Nur Yalman is a social anthropologist who tries to explain Kemalist Revolution and the nature of Turkish Republic from a cultural point of view. Yalman begins his article by explaining traditional-modern dichotomy which is produced according to Weberian ideal type approach and helps scholars by providing simplified models of social reality. Traditional authority refers to a divine legitimacy which was thought as it has been always existed. In traditional authority, the past (history) and the continuity with the past (traditions etc.) play very crucial roles. Yalman says that anthropologists prefer to call this as structure. Modern or rational -in Weber’s words- authority on the other hand, is generally accepted as a successful, rationally organized society with sustained economic growth and political stability. Yalman says that this definition of modern leaves ethics, values out of the picture from a Weberian perspective.

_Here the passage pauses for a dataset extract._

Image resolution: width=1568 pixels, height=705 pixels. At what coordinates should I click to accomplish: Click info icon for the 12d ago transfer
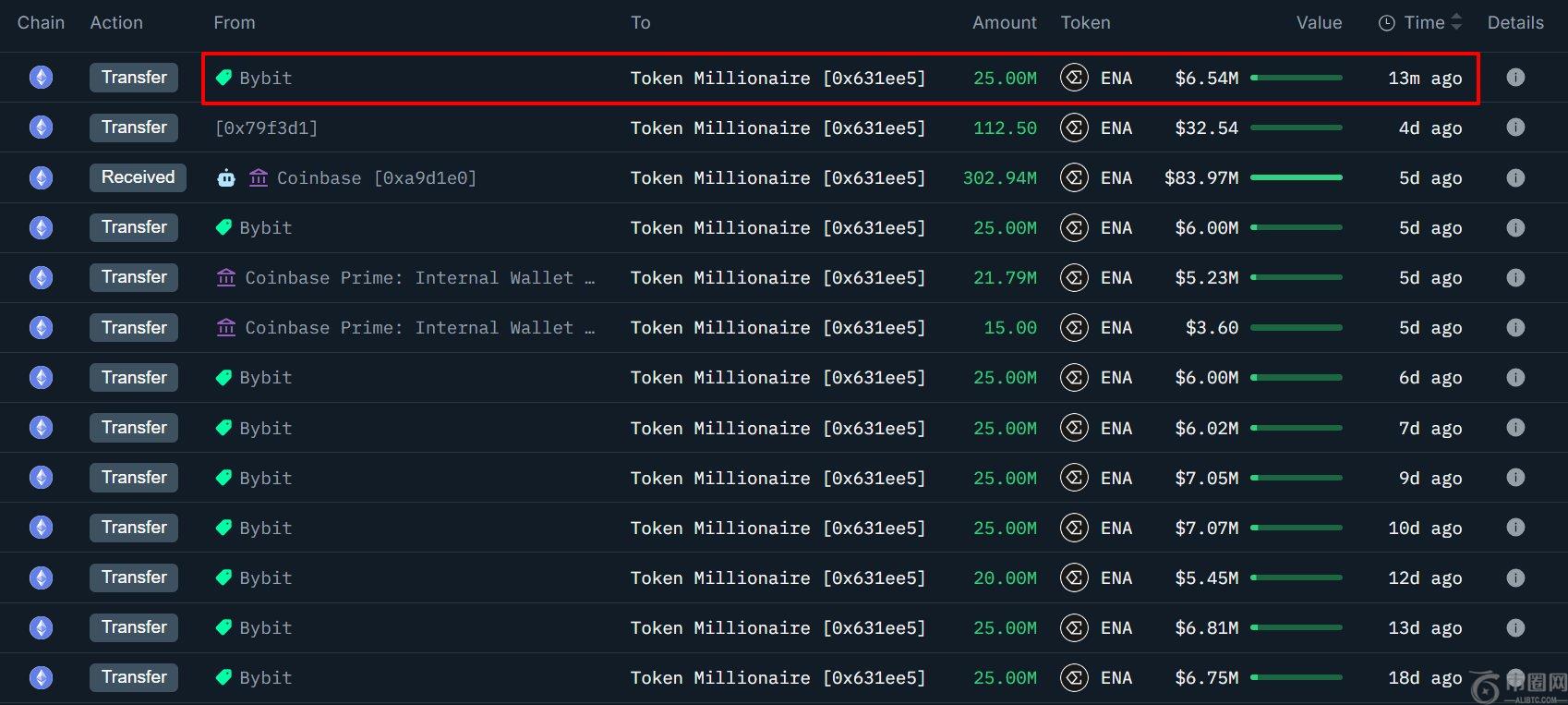click(1515, 577)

Before passing to the analysis of the nature of Kemalist regime, Yalman spends time with Islam and culture in general. He mentions about the reflection of modernization theory in the Islamic lands and tells us how some scholars began to theorize Islam as a barrier for modernization. According to Yalman, in Turkish political and academic life also this positivist Comteian mentality is dominant. Even the name of the “Union & Progress Party” comes from Comte’s famous motto “Order and Union”. In his idea, India and Japan are examples of gradual transition in which traditional elements were successfully interwoven to reforms whereas Turkish example is more like a cultural revolution. Yalman calls this as “radical attempts at social surgery” and asserts that this creates social cleavages. Charles Gallagher also defines this as a “serious attempt to enter and participate in another civilization”.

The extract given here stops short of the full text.